10 tips to change your brain
“CBD oil has great anti-inflammatory properties, is rich in antioxidants, is a great nootropic (brainfood) and does not get you high! In fact, it’s legal and even safe for kids and animals.”
Below are some food tips to avoid an inflamed brain. Note that there are many foods that have different effects on different people, depending on the genetics of the individual. Diets also vary so consider these changes within your own dieting plan.
1. Use olive oil, avocado oil or coconut oil instead of canola, sunflower or industrial seed oils. In fact, avoid any industrial seed or vegetable oils (including the tuna in vegetable oil type stuff.
2. Avoid foods that fluctuate glucose levels such as sugar, candy, pastas (even organic ones), artificially sweetened foods. Canderel is NOT better than sugar. This does not mean sugar-free for most people, but limiting is highly recommended.
3. Add antioxidant foods such as berries, kale, garlic, onions etc. stick to the natural plant source, as some labels might advertise high antioxidants but may be filled with other nasty stuff.
4. Add anti-histamine foods every now and then. You may have heard of Kombucha, kefir or kimchi but if that all sounds a bit Latin then aim for foods like vinegar, fermented foods, dried fruits, olives, BONE BROTH, soured foods (sour cream, sauerkraut etc.)
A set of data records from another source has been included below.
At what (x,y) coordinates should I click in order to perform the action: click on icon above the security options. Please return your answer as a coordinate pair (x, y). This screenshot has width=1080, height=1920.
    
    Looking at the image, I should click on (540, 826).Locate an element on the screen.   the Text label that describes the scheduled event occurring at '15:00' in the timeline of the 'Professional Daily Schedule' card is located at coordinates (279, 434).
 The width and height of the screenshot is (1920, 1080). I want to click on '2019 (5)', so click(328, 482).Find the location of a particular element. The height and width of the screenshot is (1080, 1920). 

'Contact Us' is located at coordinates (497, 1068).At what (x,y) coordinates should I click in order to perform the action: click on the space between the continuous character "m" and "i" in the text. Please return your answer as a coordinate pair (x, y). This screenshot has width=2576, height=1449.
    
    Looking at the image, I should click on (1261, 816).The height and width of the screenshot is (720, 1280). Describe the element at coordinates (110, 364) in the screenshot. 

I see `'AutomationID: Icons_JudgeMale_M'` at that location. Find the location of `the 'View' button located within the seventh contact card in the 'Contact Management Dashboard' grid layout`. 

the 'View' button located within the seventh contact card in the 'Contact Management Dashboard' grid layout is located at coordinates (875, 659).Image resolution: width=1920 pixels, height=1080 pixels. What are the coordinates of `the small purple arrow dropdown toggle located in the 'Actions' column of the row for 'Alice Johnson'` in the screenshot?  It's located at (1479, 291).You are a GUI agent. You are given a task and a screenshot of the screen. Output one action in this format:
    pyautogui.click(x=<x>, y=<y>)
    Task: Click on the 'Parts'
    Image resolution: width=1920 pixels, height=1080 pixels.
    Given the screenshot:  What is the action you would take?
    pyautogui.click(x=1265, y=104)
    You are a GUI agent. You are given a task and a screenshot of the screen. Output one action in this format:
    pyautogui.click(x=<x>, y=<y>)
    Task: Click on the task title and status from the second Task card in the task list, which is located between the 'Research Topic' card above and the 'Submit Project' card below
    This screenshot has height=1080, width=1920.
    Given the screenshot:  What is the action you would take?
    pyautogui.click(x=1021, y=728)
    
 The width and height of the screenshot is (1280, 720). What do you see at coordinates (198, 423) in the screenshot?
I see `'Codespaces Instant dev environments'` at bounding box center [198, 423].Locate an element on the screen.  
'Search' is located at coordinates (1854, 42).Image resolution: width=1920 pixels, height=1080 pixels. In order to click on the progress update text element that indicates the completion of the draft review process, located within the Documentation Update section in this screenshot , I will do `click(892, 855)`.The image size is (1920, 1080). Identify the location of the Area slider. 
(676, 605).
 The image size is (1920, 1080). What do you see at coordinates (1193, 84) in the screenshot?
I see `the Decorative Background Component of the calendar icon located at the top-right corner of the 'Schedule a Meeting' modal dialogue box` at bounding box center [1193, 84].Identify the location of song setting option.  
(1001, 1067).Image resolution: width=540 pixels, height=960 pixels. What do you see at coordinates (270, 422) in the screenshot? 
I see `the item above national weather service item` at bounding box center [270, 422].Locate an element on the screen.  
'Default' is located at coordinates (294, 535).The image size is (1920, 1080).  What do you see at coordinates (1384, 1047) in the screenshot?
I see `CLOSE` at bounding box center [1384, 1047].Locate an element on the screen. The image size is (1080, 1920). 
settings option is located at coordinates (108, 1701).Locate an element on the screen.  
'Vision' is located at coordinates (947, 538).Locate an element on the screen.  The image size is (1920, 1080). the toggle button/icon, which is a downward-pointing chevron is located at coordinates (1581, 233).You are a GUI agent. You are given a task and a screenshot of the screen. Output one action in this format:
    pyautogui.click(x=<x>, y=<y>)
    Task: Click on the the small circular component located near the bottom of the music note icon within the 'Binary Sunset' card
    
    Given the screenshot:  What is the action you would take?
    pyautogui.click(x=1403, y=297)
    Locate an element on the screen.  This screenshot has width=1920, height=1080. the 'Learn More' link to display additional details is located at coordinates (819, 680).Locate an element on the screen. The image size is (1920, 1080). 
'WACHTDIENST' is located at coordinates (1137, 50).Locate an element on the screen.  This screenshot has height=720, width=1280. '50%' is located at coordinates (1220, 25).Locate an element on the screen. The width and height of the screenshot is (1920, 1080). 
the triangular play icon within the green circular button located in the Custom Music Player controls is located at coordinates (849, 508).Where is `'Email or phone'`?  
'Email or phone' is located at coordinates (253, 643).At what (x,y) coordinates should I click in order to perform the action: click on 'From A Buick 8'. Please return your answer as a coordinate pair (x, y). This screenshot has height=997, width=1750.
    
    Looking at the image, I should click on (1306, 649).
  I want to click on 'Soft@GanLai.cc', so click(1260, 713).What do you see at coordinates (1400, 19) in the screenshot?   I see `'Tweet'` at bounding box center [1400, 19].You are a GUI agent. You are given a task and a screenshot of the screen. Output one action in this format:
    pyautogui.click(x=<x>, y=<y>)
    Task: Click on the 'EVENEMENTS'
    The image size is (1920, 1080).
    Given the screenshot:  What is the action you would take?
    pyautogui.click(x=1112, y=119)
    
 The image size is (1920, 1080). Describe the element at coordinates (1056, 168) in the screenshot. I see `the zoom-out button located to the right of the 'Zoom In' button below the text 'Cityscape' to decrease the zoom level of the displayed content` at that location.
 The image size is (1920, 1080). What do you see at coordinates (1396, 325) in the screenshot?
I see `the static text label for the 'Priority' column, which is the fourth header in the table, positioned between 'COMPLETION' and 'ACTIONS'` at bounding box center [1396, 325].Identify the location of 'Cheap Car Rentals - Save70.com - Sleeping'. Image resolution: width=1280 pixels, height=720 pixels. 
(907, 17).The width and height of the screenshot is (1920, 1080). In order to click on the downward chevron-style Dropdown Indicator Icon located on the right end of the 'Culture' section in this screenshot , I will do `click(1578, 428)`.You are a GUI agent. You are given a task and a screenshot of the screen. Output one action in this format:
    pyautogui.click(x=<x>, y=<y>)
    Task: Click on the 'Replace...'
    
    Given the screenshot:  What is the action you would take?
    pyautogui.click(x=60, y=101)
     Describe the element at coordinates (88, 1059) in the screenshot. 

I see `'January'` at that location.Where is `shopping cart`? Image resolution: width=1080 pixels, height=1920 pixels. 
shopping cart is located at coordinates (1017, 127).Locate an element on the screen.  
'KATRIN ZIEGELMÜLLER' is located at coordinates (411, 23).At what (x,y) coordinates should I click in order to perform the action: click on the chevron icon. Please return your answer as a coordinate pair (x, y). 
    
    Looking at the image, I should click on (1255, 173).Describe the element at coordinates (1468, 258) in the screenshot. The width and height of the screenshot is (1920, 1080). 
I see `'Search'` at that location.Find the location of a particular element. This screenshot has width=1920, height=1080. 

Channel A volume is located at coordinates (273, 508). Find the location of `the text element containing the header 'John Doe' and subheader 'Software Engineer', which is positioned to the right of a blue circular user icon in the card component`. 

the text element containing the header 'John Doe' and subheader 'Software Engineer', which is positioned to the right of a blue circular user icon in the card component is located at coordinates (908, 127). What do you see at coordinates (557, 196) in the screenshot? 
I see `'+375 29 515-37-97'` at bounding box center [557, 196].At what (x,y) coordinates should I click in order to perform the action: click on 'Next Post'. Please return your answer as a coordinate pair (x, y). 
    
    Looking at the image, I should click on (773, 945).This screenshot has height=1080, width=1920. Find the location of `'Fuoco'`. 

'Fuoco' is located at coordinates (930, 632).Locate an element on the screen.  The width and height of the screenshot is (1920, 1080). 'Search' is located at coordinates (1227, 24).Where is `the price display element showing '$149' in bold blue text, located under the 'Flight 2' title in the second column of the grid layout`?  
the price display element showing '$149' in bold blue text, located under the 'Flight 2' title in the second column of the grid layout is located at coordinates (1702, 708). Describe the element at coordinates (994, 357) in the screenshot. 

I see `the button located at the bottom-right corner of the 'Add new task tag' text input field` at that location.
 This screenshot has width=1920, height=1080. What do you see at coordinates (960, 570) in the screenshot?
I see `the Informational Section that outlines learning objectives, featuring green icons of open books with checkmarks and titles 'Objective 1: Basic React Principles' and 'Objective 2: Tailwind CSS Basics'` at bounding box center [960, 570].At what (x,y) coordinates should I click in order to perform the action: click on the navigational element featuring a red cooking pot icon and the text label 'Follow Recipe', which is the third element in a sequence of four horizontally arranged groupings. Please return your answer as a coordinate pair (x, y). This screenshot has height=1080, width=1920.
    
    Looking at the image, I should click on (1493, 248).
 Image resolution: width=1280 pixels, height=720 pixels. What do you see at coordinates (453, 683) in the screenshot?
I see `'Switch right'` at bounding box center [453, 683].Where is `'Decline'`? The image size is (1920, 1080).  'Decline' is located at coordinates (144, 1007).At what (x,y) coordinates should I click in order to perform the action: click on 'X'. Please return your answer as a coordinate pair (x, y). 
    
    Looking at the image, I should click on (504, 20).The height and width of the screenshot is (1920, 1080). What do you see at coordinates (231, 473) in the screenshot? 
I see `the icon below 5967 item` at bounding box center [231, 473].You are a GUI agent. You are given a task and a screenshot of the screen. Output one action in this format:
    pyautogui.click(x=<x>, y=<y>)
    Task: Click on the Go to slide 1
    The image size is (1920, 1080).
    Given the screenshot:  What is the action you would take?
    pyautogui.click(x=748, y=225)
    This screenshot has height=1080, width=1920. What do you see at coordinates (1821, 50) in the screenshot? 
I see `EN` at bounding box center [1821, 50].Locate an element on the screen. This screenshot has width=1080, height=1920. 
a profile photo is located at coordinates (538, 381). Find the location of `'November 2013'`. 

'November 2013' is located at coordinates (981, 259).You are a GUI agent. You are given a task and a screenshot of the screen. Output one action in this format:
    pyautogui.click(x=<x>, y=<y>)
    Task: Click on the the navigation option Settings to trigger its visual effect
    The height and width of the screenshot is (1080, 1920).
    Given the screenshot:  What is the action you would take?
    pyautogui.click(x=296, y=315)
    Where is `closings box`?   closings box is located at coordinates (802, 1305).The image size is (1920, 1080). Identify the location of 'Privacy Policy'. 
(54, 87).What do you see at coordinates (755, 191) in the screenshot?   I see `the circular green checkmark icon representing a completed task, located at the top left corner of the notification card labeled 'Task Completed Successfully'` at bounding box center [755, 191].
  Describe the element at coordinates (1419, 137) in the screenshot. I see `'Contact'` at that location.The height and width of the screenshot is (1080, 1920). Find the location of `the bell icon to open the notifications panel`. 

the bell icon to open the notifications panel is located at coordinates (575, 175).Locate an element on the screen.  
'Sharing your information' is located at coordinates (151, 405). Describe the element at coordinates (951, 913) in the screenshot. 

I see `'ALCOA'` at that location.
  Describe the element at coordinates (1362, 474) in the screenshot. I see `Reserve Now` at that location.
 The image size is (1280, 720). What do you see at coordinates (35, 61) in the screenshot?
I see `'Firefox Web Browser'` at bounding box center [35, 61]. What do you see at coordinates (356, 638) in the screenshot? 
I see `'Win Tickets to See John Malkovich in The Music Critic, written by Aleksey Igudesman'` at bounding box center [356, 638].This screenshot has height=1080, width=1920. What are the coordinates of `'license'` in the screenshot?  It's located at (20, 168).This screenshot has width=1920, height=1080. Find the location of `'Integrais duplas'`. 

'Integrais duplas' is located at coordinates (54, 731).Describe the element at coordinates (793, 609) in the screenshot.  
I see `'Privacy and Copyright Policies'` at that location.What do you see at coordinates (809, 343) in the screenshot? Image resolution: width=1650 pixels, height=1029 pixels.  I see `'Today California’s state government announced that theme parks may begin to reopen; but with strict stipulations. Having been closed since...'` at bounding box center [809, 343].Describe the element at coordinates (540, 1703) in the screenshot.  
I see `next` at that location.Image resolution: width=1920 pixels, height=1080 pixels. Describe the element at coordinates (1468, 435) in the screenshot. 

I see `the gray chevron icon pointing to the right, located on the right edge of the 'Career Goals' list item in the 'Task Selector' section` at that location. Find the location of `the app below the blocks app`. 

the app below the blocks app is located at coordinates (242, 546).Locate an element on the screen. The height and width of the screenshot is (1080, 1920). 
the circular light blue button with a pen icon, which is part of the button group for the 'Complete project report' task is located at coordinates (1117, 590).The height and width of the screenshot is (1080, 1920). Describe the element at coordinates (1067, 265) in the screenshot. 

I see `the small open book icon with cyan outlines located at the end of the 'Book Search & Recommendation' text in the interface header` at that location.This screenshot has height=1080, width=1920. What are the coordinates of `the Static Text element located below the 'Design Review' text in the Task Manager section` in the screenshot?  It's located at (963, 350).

5. Supplement with magnesium and CBD oil. CBD oil has great anti-inflammatory properties, is rich in antioxidants, is a great nootropic (brainfood) and does not get you high! In fact, it’s legal and even safe for kids and animals.
6. Freshly cooked and bought foods rather than preserved, canned or frozen foods.
7. Eliminate as many preservatives, colourants, stabilizers and heavy metals as possible.
8. Add herbs and spices that are high in anti-inflammatory properties. Cayenne pepper, turmeric, garlic, ginger, pepper, parsley, rosemary and cilantro should be your go to spice, rather than the bottled all-in-one type spices.
9. Periodical fasting. It may be wise to have a restricted eating window to allow the body to stabilize its metabolic processes, oxidant levels and glucose levels. Ladies be aware that at different times this may not be advisable, and I suggest reading a little bit more about it before you try. I usually do a 16-hour fast with an 8-hour eating period and a 24-48 hour fast once a month. You may want to do 14-10, 18-6 etc. See what works for you.
10. Find organic, free range and grass-fed produce. Many vegetables and produce from industrial farming are sprayed with pesticides and herbicides that are very harmful. This also gets into the food supply of animals and makes them sick. This leads to hormonal and anti-biotic injections that animals receive in an industrialized farm setting and all of this gets into your body. There are tons of shops focusing on healthier produce, it takes a little bit of google to find them.